By Jon Birger, senior writer
Hillary Clinton is no dummy. Even her detractors know that. And yet in last night's Democratic presidential debate in Nevada, Clinton floated what is perhaps the dumbest solution to the current mortgage mess I've heard from a top presidential contender.
"I have a plan - a moratorium on foreclosures for 90 days [and] freezing interest rates for five years, which I think we should do immediately," Clinton announced at what was the last Democratic debate before the Nevada Caucus on Jan. 19. A 90-day moratorium on foreclosures would throw a lifeline to some deserving homeowners, though I suspect it would only delay the inevitable for most. That's not my beef.
Where Clinton goes awry is her proposal to freeze mortgage rates for five years, which is essentially a much broader version of a deal President Bush recently hammered out with lenders to assist some subprime borrowers. If Clinton's only goal were to bail out homeowners facing steep rate resets on adjustable mortgages, her plan would work just fine.

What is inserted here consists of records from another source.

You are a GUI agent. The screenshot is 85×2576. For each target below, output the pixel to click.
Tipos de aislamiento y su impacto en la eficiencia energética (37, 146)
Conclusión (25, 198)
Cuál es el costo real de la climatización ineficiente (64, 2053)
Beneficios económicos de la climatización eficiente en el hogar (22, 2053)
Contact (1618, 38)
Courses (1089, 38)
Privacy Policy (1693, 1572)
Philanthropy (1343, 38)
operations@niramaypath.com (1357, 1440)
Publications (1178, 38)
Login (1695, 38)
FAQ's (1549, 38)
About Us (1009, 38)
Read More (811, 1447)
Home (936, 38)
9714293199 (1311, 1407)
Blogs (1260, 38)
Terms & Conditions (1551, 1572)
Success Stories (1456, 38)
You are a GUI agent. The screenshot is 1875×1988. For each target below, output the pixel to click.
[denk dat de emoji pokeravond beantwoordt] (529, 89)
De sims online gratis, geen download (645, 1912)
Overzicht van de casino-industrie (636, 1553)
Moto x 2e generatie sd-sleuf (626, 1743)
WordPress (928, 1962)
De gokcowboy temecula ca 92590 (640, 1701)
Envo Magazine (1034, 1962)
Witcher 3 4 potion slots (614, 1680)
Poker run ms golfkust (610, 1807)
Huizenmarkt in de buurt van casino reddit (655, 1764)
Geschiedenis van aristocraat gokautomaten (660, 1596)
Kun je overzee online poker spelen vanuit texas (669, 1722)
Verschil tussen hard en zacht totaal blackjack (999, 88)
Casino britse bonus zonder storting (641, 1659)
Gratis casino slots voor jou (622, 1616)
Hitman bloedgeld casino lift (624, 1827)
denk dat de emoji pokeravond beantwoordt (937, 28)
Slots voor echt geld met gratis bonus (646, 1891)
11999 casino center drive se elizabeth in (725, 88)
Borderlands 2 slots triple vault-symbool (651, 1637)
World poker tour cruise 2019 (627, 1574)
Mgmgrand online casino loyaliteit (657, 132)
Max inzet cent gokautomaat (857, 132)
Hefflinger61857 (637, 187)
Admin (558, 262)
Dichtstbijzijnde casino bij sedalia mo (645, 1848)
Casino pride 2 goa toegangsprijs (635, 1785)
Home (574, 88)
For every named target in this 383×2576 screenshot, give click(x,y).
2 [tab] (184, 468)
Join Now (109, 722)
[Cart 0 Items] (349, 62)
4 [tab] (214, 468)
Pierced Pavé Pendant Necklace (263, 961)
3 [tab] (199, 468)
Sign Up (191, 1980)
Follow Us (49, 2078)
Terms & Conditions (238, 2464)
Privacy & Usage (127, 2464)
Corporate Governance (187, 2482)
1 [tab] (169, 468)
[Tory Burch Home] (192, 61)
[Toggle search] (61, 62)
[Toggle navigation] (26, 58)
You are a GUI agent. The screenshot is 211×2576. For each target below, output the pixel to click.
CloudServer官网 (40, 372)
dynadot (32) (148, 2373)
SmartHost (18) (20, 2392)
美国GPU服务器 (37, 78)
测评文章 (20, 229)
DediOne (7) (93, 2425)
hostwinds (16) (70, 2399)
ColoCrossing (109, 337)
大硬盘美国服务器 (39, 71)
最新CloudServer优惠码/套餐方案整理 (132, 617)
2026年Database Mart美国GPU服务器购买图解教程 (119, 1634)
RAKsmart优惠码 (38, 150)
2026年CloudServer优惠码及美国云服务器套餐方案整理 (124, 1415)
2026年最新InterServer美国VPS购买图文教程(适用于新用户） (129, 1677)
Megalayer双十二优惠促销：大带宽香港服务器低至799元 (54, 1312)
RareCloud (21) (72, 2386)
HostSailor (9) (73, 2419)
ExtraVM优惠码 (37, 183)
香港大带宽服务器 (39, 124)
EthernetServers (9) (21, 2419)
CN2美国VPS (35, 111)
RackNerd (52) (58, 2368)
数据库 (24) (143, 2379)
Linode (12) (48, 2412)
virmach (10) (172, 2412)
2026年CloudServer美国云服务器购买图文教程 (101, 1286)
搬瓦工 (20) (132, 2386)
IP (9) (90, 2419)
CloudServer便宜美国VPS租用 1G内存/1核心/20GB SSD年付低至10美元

For everyone else though, such a freeze would be disastrous. Interest rates on new mortgages would skyrocket - perhaps past 8 percent, as the mutual funds, pension funds and other investors who typically provide capital to the mortgage market shift their money into other investments where the government isn't impairing returns. With higher mortgage rates eroding buying power, the downward pressure on home prices would only increase. Lower home prices would lead to even more defaults, as more folks who'd lost the equity in their homes choose to walk away from their mortgages.